# Given information:
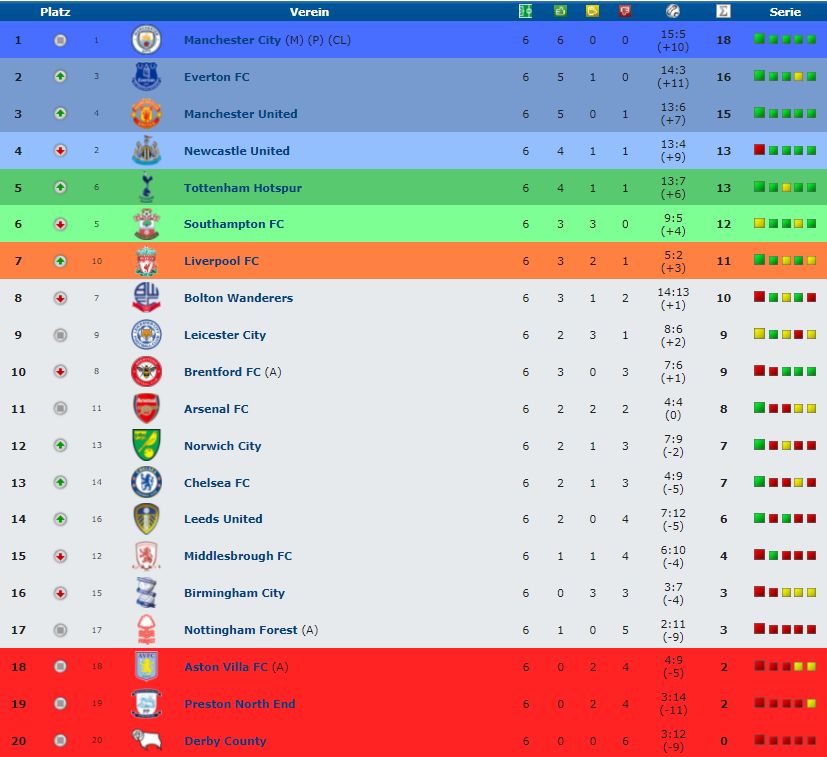The height and width of the screenshot is (757, 827).
Task: Click the losses column header icon
Action: [625, 11]
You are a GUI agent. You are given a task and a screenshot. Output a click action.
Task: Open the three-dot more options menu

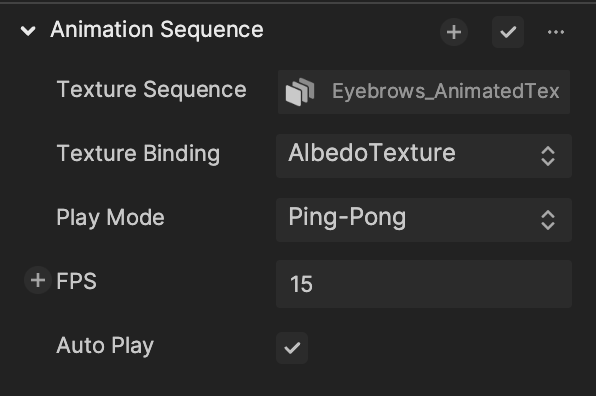(x=556, y=32)
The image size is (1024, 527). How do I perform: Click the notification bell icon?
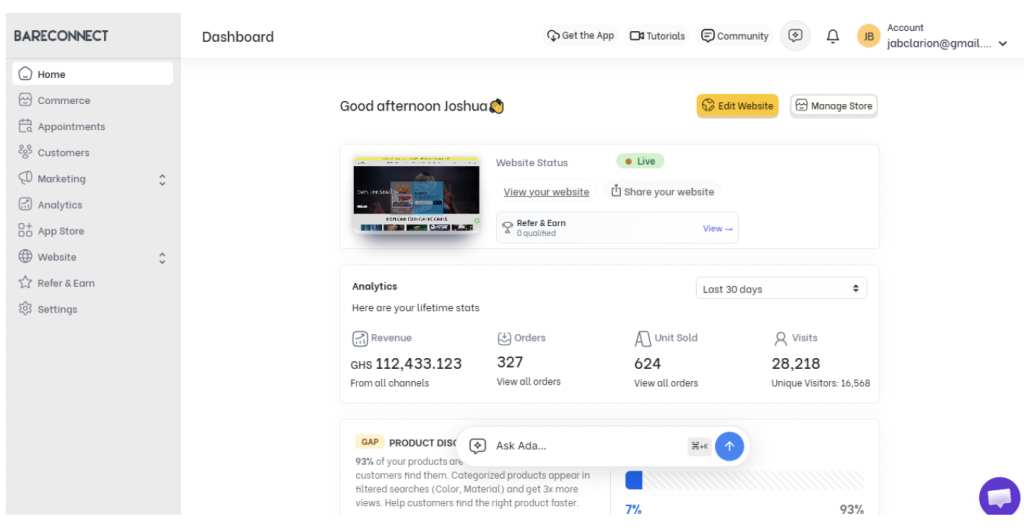[x=832, y=37]
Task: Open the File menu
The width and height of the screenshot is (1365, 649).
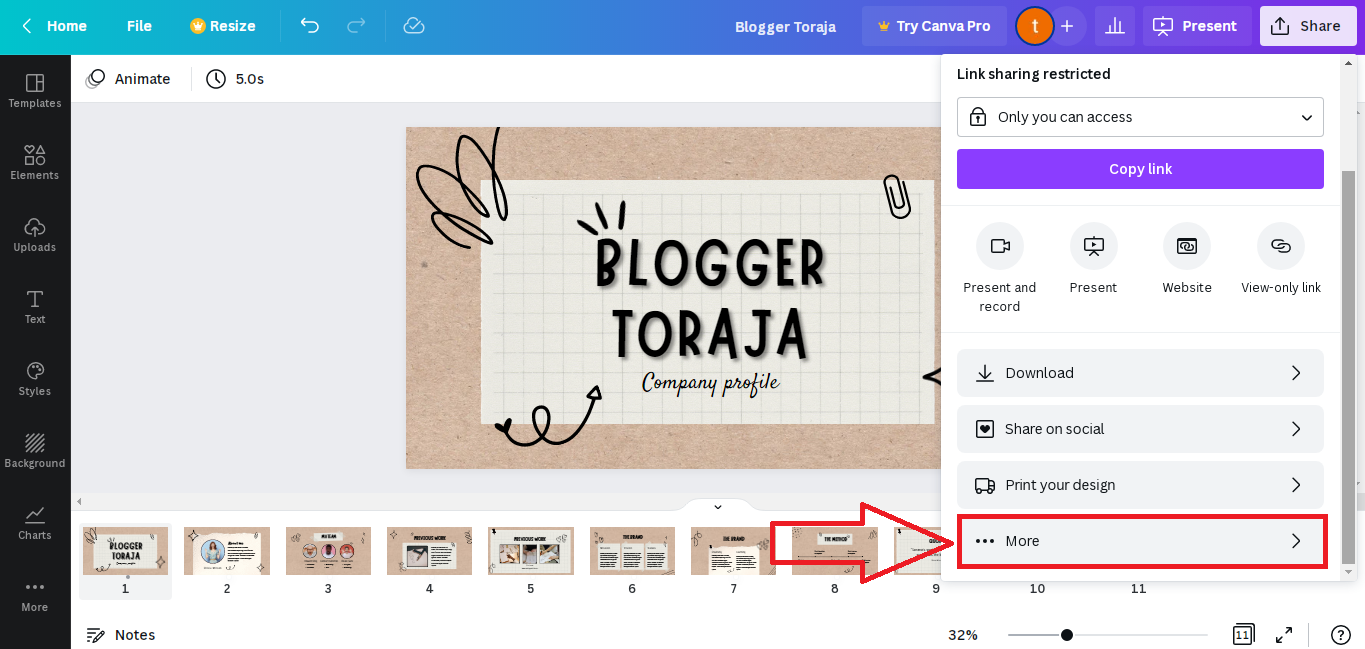Action: pyautogui.click(x=139, y=26)
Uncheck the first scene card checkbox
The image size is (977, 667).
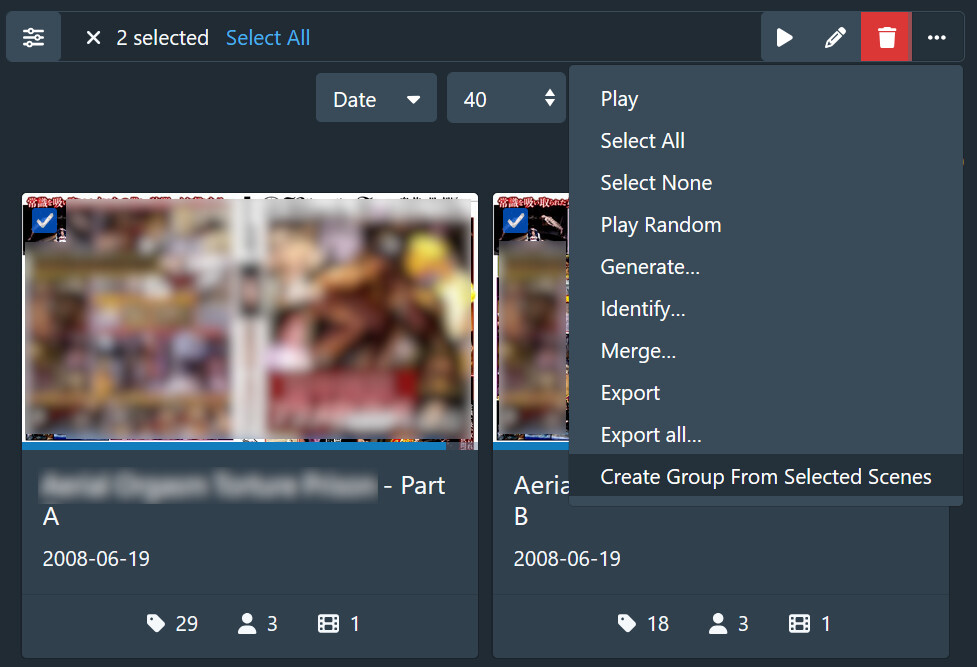(44, 220)
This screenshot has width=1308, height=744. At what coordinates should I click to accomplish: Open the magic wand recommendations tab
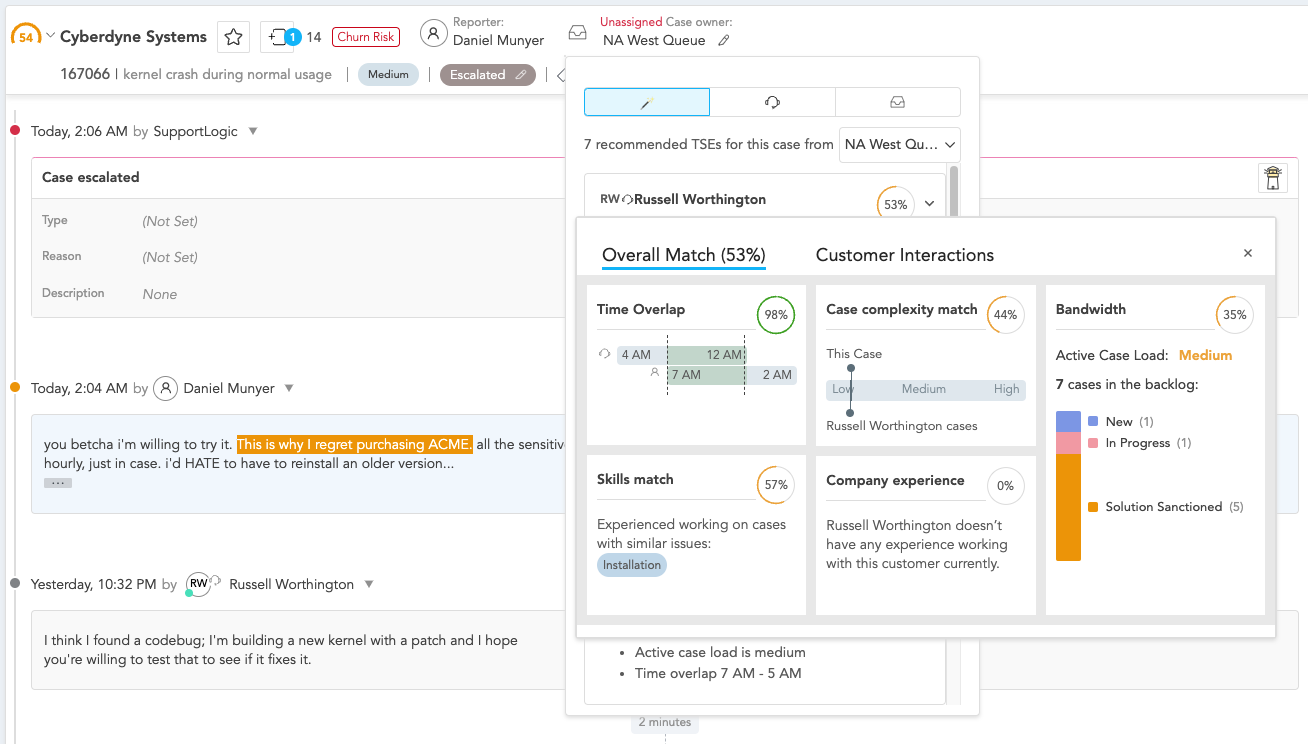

# Task directions:
What is needed is a verbatim copy of the lines running from the one with "Task: Open the three-dot more options menu" through the last line of the listing above, excluding any pictures.

# Exercise result:
Task: Open the three-dot more options menu

(x=556, y=32)
The image size is (1024, 527). How do I perform: Click the notification bell icon?
[x=832, y=37]
Task: Open the File menu
The width and height of the screenshot is (1365, 649).
Action: pyautogui.click(x=139, y=26)
Uncheck the first scene card checkbox
The image size is (977, 667).
(44, 220)
This screenshot has width=1308, height=744. At what coordinates should I click to accomplish: Open the magic wand recommendations tab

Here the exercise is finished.